Next-generation sequencing of FFPE solid tumor specimens for clinical use.

Abstract

10524 Background: As more therapies targeting genomic alterations become available, genotyping (e.g., by Sequenom) is increasingly performed in tumor types where mutational status may drive treatment choice. Next-generation sequencing (NGS) technology can expand on genotyping of individual base pairs because it can detect mutations across entire exons, copy changes and fusion genes. However, for NGS to be clinically viable, it must be made compatible with FFPE tissues and shown concordant with best current diagnostic methods.
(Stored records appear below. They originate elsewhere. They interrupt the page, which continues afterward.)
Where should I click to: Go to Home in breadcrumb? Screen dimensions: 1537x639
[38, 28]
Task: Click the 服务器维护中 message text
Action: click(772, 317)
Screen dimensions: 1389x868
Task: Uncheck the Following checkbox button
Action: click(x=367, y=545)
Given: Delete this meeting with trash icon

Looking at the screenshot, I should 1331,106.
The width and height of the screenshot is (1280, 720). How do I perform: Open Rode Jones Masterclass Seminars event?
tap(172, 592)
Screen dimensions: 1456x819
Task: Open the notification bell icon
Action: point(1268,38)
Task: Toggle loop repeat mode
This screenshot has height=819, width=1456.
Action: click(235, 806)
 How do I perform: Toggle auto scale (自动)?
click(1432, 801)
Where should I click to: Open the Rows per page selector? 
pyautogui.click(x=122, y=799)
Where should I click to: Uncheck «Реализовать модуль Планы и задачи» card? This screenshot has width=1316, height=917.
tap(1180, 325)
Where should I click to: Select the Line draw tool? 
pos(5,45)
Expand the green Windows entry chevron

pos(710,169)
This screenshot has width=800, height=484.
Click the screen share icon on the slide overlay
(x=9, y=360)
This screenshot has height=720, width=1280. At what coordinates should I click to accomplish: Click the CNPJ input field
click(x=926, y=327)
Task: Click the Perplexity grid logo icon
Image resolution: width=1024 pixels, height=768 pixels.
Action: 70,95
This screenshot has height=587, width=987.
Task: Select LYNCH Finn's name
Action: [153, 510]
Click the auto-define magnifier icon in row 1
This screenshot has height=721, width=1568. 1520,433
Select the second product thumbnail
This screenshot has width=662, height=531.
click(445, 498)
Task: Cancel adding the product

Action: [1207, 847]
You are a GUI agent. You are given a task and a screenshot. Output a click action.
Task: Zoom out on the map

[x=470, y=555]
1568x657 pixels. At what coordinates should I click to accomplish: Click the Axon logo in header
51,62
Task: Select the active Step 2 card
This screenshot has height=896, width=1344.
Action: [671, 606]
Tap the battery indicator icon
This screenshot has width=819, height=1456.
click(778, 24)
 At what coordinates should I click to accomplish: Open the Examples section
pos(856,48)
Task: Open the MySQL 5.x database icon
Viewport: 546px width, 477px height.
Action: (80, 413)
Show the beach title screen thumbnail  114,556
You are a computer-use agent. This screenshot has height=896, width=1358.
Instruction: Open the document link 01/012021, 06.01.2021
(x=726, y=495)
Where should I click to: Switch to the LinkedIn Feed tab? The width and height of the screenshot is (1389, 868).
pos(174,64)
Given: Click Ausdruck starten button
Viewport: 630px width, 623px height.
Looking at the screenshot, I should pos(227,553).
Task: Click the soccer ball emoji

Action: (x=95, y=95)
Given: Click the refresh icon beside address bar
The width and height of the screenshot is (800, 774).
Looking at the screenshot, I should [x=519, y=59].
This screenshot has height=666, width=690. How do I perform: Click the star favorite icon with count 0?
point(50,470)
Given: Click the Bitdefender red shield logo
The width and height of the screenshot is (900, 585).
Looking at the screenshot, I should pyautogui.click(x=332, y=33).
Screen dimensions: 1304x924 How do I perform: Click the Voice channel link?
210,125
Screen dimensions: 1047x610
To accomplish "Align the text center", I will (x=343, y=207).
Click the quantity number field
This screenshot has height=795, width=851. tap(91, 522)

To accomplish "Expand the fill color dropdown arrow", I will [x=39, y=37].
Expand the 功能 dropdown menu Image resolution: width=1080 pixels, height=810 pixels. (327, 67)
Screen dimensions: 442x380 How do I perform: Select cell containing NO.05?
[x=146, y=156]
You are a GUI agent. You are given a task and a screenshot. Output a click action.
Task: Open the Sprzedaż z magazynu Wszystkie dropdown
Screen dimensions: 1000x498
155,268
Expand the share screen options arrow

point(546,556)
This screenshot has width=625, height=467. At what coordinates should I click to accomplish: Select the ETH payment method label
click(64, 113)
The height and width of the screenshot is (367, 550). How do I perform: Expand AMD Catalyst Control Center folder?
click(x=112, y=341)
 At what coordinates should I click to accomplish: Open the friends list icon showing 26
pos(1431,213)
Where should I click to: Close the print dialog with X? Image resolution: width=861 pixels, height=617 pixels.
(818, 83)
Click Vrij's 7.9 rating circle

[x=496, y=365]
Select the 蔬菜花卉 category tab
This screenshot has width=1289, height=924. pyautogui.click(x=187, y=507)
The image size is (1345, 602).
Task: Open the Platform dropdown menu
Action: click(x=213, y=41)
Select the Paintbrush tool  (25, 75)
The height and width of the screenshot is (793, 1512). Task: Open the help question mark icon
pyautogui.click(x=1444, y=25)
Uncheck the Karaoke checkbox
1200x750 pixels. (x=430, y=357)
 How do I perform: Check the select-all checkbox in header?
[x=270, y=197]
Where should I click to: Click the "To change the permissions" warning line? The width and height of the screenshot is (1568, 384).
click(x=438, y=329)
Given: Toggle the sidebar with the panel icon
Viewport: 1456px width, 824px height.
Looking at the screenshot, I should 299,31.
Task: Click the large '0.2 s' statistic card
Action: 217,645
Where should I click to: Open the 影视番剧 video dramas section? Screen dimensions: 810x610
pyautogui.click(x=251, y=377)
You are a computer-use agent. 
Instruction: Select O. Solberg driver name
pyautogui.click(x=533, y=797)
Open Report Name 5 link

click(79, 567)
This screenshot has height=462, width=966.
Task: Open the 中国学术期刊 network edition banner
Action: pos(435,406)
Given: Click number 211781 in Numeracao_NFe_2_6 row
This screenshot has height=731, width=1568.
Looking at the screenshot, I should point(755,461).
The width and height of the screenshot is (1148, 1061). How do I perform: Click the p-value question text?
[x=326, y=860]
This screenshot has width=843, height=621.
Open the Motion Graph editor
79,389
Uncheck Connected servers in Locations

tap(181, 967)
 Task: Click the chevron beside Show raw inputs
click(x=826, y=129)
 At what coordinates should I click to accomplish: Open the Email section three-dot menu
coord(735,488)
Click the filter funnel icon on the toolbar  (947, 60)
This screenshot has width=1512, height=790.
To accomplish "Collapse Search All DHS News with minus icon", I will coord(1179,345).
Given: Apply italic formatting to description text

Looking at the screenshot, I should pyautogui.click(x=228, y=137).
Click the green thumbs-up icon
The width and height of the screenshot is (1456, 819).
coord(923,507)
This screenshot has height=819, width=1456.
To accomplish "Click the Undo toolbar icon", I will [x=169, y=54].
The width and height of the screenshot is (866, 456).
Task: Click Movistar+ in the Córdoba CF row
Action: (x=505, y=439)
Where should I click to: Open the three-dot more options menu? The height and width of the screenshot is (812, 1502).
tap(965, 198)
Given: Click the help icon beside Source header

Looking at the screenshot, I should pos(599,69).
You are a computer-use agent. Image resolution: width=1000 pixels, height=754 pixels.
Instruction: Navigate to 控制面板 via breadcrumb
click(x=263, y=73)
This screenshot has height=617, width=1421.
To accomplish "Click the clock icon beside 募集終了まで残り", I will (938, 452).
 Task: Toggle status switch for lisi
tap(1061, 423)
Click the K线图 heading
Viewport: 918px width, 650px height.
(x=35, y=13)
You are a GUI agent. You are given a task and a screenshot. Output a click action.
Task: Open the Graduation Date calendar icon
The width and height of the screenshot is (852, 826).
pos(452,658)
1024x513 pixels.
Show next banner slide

Methods: To explore a potential clinical role for NGS, we selected 120 FFPE specimens (68 NSCLC, 32 CRC, 20 melanoma) previously tested for 97 oncogenic mutations in 8 oncogenes by Sequenom, and sequenced all exons of 182 cancer genes. Genotyping and sequencing were both performed in CLIA compliant labs. DNA was extracted from 4x 10μ unstained sections from the diagnostic FFPE block, followed by library construction and hybridization capture of 3230 exons and 37 commonly rearranged introns. Average coverage of >900X uniquely-mapping reads was obtained. Sequence data were analyzed for all genomic alterations and examined for potentially actionable mutations. Results: High concordance was noted between Sequenom and NGS: 103 and 105 mutations were called by the two technologies, respectively, at mutually tested sites, with 97 mutation calls in common. Notably, mutant allele frequencies in concordant calls ranged as low as 2% by NGS, highlighting the sensitivity of detection enabled by both approaches. Furthermore, in 45/120 (38%) specimens, NGS revealed additional alterations that may confer sensitivity or resistance to approved or experimental targeted therapies and thus plausibly influence treatment decisions. These included 39 copy changes or loss-of-function variants best assayed by an NGS approach. Conclusions: Our results demonstrate technical feasibility and highlight potential benefits of comprehensive cancer gene characterization through next-generation sequencing of clinical FFPE specimens. As NGS is the most practical means to detect all classes of somatic alteration in a small, clinically relevant sample, we suggest that this type of testing will become an essential component of patient care.